Distintos especialistas han explicado una y otra vez que el principal efecto de las retenciones es que atentan contra la relación insumo/producto. Para hacer frente al gasto que implican los DEX, porque es un descuento directo sobre el precio de los granos, se aplican paquetes tecnológicos defensivos, con menor uso de fertilizantes y fitosanitarios, un parque de maquinaria agrícola atrasado y poco respeto a la propiedad intelectual en semillas, entre otras consecuencias. En otras palabras: en términos generales, más allá de la eficiencia que alcancen ciertos productores, el sistema agrícola produce por debajo de su potencial. Sobre esto también hay evidencia en cada trabajo que se presenta sobre brecha de rendimiento de los cultivos o desbalance de nutrientes en los suelos por una inadecuada reposición.
En definitiva, no se trata de una cuestión de actitud, simpatía, buena onda o amargura: negocios son negocios. Si no hay nuevos anuncios de bajas, la soja terminará con una alícuota de DEX del 24% al final del primer mandato del presidente Milei. Claramente es menos que el 33% con el que comenzó, pero sigue siendo una cifra elevada. De cada cuatro camiones de soja que van al puerto, prácticamente uno se lo sigue llevando el Estado.

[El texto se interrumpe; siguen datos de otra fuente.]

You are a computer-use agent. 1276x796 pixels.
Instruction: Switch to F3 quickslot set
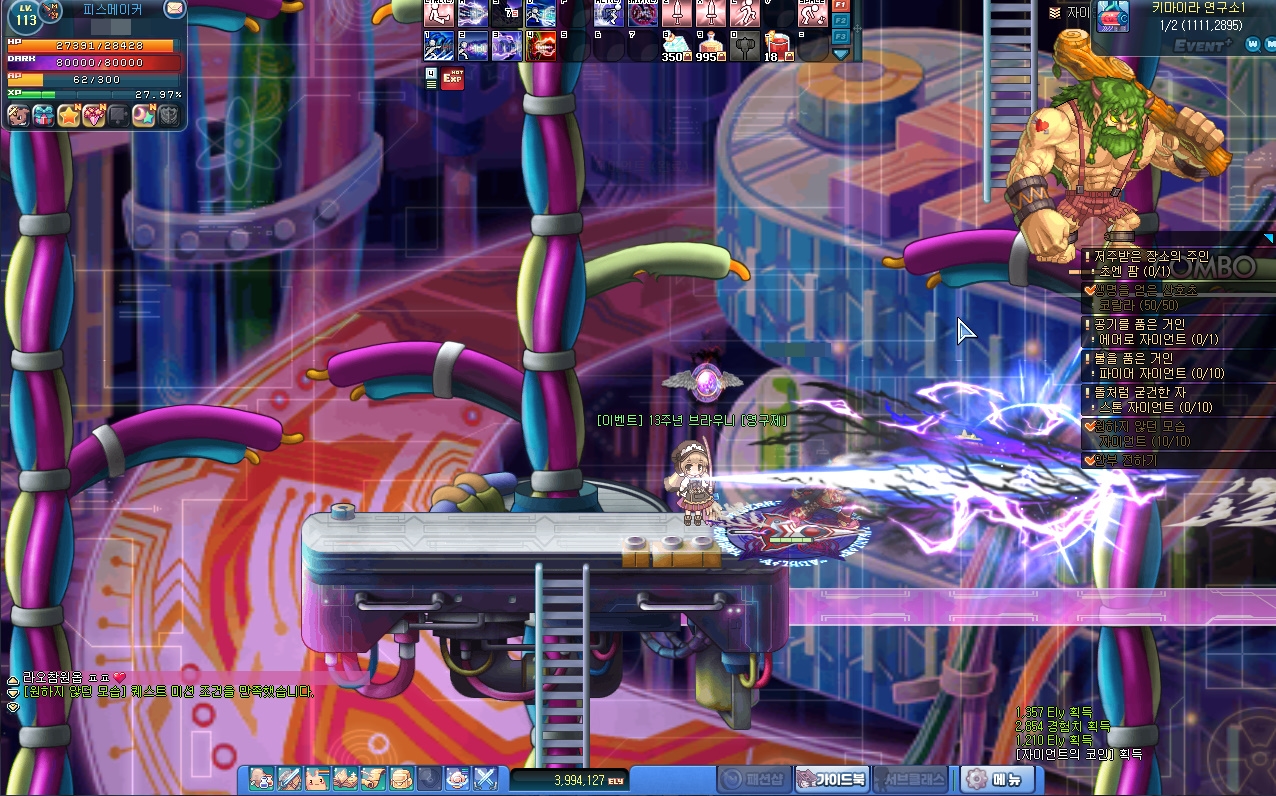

Por supuesto, hubo otras medidas que adoptó la actual administración que permiten alentar expectativas favorables para aumentar el gasto y la inversión: no solo por la intención de resolver los problemas de la macroeconomía, sino otras propias de la actividad como haber terminado con las restricciones a las exportaciones o bajar alícuotas de importación para insumos. Y aunque la baja de los DEX por ahora es conservadora, es bienvenida. El presidente Milei ha explicado que prefiere la cautela en bajar los impuestos para no tener que volver a subirlos. La historia económica argentina reciente también tiene evidencia de que eso ha pasado.
Y si el Gobierno prefiere dar pasos cortos, pero firmes, tiene poco sentido esperar del otro lado expresiones de algarabía, más allá de las preferencias personales. El mejor aplauso que se podría llevar el Gobierno es tener una respuesta contundente en términos de inversión y gasto en la campaña agrícola. Cuando hay incentivos correctos, el campo responde. Y pese a las bajas modestas de los DEX, lo ha hecho.